The worst case delay of a single-wire with repeaters can be expressed as follows:

$$D^{Worst} = v_{SI} \cdot K \cdot d_{RPTR} + v_{INT} \cdot K \cdot d_{INT}(L)$$
<sup>(2)</sup>

where  $v_{SI}$  is transistor variation coefficient (up to 30%), *K* is the number of repeaters,  $d_{RPTR}$  is the nominal delay of single repeater,  $v_{INT}$  is the interconnect variation coefficient (up to ×3 [39]), *L* is the wire length,  $d_{INT}\approx 0.5 \cdot R_{INT} \cdot C_{INT} \cdot (L/K)^2$  [44][45],  $R_{INT}$  and  $C_{INT}$  are wire resistance and capacitance per length computed according to [43] and [46]. Note that this approximation of  $d_{INT}$ 

leads to an optimistic estimate of the total delay of the parallel link, and consequently to an optimistic estimate of the performance of the parallel link. When cross-coupling is also taken into account the wire delay is multiplied by  $\eta$  as follows:

$$D_{+cross-talk}^{Worst} = v_{SI} \cdot K \cdot d_{RPTR} + \eta \cdot v_{INT} \cdot K \cdot d_{INT}(L)$$
(3)

The worst case skew  $\Phi$  between two lines in the parallel link happens when one line is victimized by the worst possible aggression, while the other one experiences no aggression at all. Since the relative skew due to process variation can be neglected,  $\Phi \approx \delta_{MAX} - \delta_{MIN}$ .

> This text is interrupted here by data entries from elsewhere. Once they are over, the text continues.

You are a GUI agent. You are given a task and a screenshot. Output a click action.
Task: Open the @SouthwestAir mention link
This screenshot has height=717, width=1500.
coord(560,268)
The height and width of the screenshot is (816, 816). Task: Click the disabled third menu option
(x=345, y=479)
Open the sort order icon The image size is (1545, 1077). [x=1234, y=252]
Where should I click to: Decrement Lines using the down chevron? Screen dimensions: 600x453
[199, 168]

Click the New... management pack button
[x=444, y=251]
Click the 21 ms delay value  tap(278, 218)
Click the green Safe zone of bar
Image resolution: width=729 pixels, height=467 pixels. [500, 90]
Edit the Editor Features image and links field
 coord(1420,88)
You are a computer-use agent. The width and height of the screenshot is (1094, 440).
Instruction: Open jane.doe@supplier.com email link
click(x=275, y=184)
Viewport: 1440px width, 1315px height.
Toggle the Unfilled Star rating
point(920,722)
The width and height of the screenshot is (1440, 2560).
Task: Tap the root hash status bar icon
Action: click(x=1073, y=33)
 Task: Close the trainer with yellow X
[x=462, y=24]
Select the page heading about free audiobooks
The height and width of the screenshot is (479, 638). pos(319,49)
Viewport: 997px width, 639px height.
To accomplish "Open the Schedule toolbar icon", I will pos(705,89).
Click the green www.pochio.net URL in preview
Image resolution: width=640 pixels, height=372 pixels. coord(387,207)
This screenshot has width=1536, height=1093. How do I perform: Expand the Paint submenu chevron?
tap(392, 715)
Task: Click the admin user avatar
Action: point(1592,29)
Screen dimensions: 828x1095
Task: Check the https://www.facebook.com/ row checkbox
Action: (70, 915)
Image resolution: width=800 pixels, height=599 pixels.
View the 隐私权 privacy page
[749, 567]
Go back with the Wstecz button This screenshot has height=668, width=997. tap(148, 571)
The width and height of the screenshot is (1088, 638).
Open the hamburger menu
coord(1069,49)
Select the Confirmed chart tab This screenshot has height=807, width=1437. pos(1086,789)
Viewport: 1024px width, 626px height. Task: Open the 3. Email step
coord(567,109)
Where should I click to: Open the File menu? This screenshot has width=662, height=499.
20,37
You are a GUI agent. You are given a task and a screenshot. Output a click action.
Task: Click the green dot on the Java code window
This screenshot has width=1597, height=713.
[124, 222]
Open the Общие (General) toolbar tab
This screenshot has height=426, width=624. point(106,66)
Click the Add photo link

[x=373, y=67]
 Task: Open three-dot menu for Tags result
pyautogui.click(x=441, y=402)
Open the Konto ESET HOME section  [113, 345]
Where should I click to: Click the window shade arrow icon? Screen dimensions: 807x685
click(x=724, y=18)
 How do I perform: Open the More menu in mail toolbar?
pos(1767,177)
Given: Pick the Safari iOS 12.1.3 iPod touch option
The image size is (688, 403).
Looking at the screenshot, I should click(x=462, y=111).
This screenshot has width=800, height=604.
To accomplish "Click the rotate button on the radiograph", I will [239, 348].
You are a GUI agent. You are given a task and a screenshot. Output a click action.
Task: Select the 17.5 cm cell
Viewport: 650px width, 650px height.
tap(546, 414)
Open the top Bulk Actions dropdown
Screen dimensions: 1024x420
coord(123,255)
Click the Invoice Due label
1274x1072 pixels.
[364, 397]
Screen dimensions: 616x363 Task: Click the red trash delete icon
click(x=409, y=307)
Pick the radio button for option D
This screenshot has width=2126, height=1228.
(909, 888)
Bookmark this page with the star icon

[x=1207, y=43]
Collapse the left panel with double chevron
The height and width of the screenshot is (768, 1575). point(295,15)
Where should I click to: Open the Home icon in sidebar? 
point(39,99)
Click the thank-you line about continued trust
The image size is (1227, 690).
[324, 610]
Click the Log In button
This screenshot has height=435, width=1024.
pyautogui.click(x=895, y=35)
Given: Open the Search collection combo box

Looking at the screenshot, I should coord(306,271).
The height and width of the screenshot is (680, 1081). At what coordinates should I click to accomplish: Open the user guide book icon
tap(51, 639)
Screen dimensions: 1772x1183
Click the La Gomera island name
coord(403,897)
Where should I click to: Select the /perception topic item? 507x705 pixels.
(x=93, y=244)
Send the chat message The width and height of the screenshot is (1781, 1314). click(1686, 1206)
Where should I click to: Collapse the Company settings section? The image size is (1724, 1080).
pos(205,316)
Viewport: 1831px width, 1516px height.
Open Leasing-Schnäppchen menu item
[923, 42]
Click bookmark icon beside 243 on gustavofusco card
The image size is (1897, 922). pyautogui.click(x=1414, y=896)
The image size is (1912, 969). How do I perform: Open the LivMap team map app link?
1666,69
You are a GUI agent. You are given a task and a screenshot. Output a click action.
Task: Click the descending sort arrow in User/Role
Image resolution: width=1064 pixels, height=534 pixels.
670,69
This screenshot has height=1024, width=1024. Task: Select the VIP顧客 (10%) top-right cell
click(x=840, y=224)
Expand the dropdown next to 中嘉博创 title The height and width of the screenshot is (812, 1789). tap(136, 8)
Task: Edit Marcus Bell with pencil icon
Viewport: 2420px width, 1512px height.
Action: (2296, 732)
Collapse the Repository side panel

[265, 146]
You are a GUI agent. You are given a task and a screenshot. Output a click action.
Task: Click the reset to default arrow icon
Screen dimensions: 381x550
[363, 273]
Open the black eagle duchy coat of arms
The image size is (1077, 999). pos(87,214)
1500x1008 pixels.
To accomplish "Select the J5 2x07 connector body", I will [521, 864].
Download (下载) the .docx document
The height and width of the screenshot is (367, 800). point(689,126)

$$\delta_{MAX} - \delta_{MIN} \approx \Phi(L) = D_{+cross-talk}^{Worst} - D_{+cross-talk}^{Best} = (\eta^{Worst} - \eta^{Best}) \cdot (v_{INT} \cdot K \cdot d_{INT}(L))$$
(4)

Values of  $\eta$  differences, based on PTM interconnect models [46] and on [30], are listed in Table 1. Actual shielding as in Figure 3 yield factors somewhat larger than zero, but we use zero for fully shielded links for the sake of simplicity.

Table 1: Coupling Factors Residual,  $\eta^{Worst} -\!\!\!-\!\!\!-\!\!\!-\!\!\!\eta^{Best}$ 

| Shielding      | $\eta^{Worst}$ — $\eta^{Best}$ |
|----------------|--------------------------------|
| Not-Shielded   | 1.9                            |
| Fully-Shielded | 0                              |

Combining Eq. (1) and (4) we get:

$$T_{CLK} > 2 \cdot \Phi(L) + 4 \cdot \Delta_{CLK} + T_{SU} + T_H \tag{5}$$

The parallel link clock frequency is demonstrated for 65nm technology in Figure 6 as a function of length. This is based on the following assumptions:  $\Delta_{CLK}$  is 10% of the clock cycle,  $T_{SU}+T_H=50$  ps (about 3d<sub>4</sub>), and  $v_{INT}^{WC} = 3$  [39]. The minimal clock cycle is 8·d<sub>4</sub>, as discussed above. Note that for the fully-shielded link and for very short distances of the unshielded link, the rate is bounded by clock cycle rather than by delay uncertainty. Since in typical SoC the clock cycle is substantially longer than 8·d<sub>4</sub>, the maximal link rate is smaller. This is expressed as follows:

$$T_{CLK}^{PAR} = \max\left\{2 \cdot \Phi(L) + 4 \cdot \Delta_{CLK} + T_{SU} + T_{H}, \quad T_{SYSTEM-CLOCK}\right\}$$
(6)

In the register-pipelined parallel link the clock rate is equal to the system clock rate, and delay uncertainty affects the distance between successive pipeline stages.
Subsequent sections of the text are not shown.